商業周刊
|
陳水扁總統說出「一邊一國」後,大家都把關注焦點集中於它可能造成的「嚴重後果」上。也因此迫使相關人士忙著解讀、澄清,果如所料的把「一邊一國」的涵意越弄越模糊。
其實,阿扁的「一邊一國」固然模糊,但緊接著下來的「要分清楚」卻是十分清晰,而且影響重大的。他原文的陳述是:
中國的所謂「一個中國原則」或「一國兩制」就是對台灣現狀的改變。
台灣的現狀是否要改變……只有二千三百萬台灣人民才有權利做決定。
如何決定?……就是……公民投票。
這樣的陳述,清晰的表達了阿扁對「一中原則」的三段論法:一、一中原則就是改變現狀;二、只有台灣人民透過公民投票才能改變現狀;三、要承認一中,必須透過公民投票。

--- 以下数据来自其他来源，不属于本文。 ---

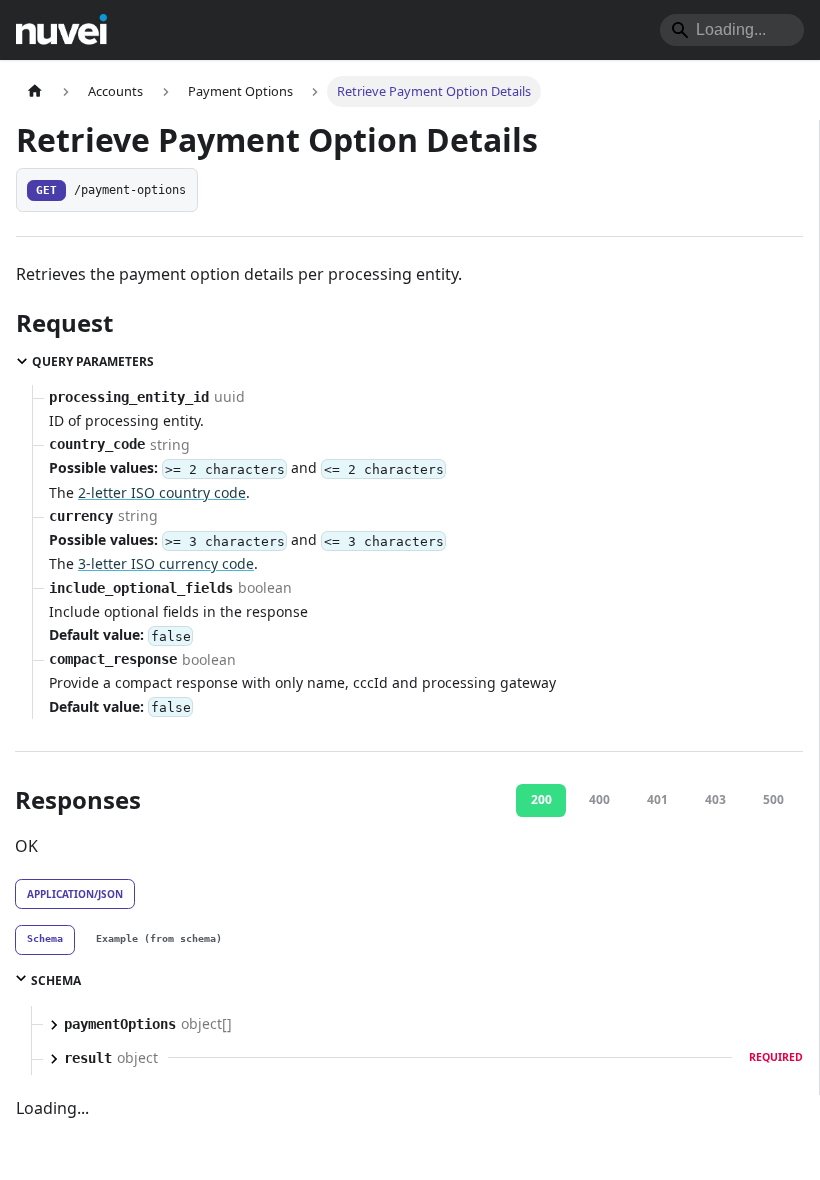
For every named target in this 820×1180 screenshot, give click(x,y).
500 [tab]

此一三段論法,夾帶於「一邊一國」的強烈語彙中而被大家忽視,卻絕對是偷天換日的新論述。
在此之前,大家爭論的焦點,在於到底是否存在「一中各表」的「九二共識」?那是對事實認知的不同看法。退一步說,就算「九二共識」不重要,朝野各黨也可以各自表達贊成或反對「一中各表」原則,做為一種政治主張。但阿扁的三段論法,卻把「一中原則」(顯然也包括一中各表)定位為「對台灣現狀的改變」,認為除非透過公民投票,否則任何人無權主張一中各表。果真如此,這當然是一種新說法,也是對「台灣現狀」的一種「排除法」的新定義。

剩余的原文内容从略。